|Title||A Runtime Configurable Hardware Architecture for Computing Histogram-based Feature Descriptors|
|Publication Type||Conference Papers|
|Authors||Qasaimeh, M., J. Zambreno, and P. Jones|
|Conference Name||Proceedings of the International Symposium on Field-Programmable Logic and Applications (FPL)|
Feature description is an essential component of many computer vision applications. It encodes the visual contents of images in a manner that is robust against various image transformations. Computing these descriptors is computationally expensive, which causes a performance bottleneck in many embedded vision systems. Although many hardware architectures have been proposed to accelerate feature description computation, most target a single feature description algorithm under specific constraints. The lack of flexibility of such implementations increases development effort if deployed applications need to be modified or upgraded.

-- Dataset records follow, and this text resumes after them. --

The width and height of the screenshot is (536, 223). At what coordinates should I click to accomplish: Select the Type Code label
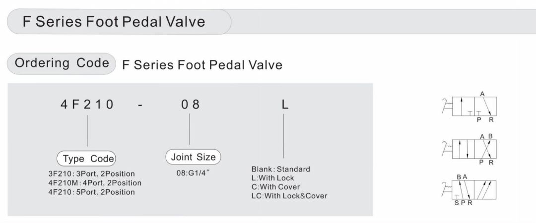click(x=88, y=159)
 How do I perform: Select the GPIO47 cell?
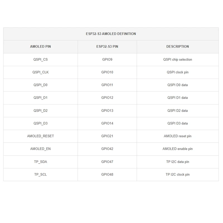[x=107, y=162]
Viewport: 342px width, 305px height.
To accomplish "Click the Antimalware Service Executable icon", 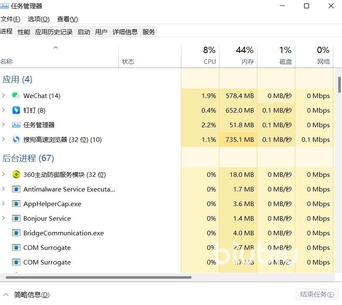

In this paper, we propose a software configurable hardware architecture capable of computing different types of histogram-based feature descriptors without the need for re-synthesizing the hardware. The architecture takes advantage of data streaming to reduce the computational complexity of computing this class of descriptor. To illustrate the efficiency of our architecture, we deploy two of the most commonly used descriptors (SIFT and HOG) and compare their quality with software implementations. The architecture is also evaluated in terms of execution speed and resource usage and compared with dedicated hardware architectures. Our flexible architecture shows a speed up of 3x and 5x compared to state-of-the-art dedicated hardware architectures for SIFT and HOG, with resource usage overheads [LUTs, FFs, and DSPs] of [1.1x, 15x, and 1.6x] and [6.4x, 7x, and 32x] for SIFT and HOG, respectively.